# The problem
Show every line in the listing below that contains the string "width", treating uppercase and lowercase letters as distinct.

# Task material
───
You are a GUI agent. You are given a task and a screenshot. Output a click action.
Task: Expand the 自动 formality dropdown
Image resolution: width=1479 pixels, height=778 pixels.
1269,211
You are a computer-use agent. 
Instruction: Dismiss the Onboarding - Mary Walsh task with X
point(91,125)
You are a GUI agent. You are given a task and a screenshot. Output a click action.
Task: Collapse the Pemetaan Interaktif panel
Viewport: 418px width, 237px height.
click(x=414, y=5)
───
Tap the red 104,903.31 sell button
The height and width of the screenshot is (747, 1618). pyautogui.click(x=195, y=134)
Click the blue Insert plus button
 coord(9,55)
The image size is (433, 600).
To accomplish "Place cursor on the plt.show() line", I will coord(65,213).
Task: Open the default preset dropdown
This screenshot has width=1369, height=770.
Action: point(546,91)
───
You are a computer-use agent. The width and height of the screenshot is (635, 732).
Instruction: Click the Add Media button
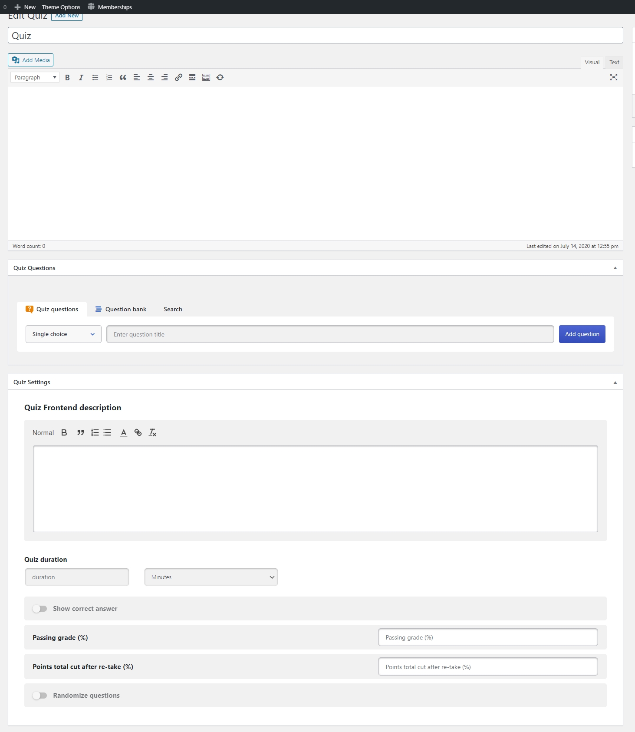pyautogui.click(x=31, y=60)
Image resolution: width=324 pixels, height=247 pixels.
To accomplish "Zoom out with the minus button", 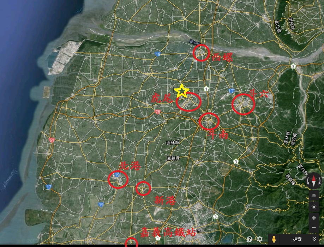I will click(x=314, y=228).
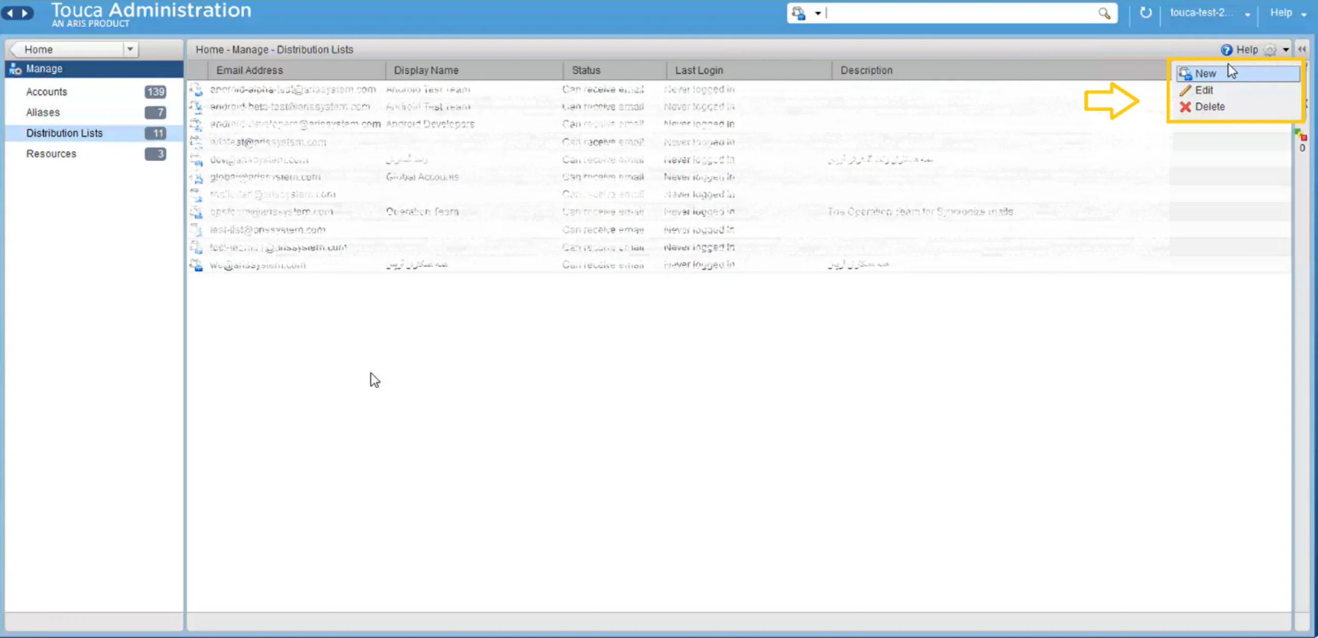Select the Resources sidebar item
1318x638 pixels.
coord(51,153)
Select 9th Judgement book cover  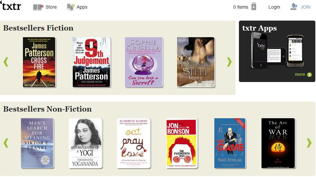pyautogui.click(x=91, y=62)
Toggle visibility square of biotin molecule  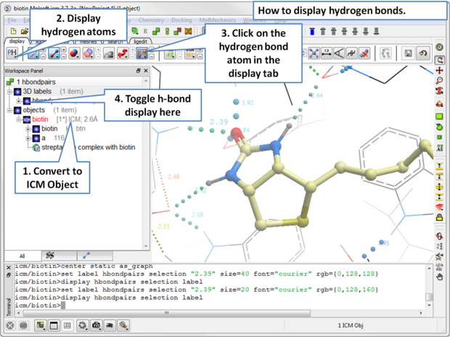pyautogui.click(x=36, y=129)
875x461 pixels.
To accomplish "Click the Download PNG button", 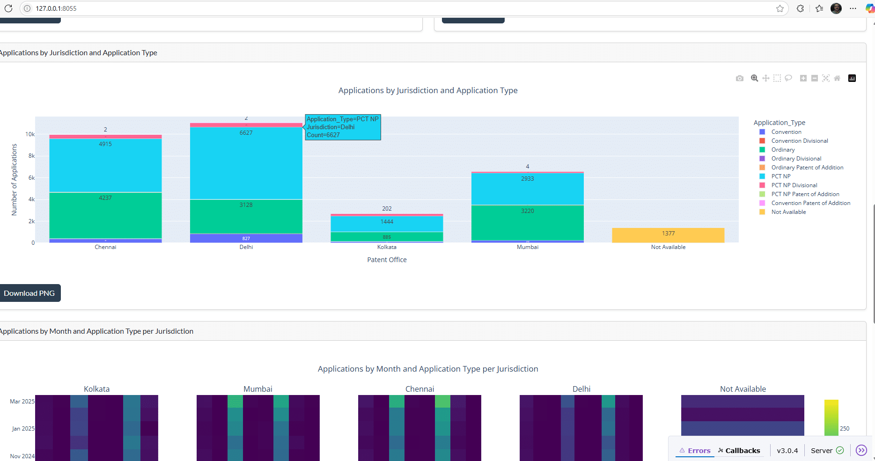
───
# Correct result
Image resolution: width=1479 pixels, height=778 pixels.
Viewport: 418px width, 237px height.
The height and width of the screenshot is (747, 1618). pyautogui.click(x=195, y=134)
This screenshot has width=1369, height=770.
You are a computer-use agent. The width and height of the screenshot is (635, 732).
Image resolution: width=324 pixels, height=247 pixels.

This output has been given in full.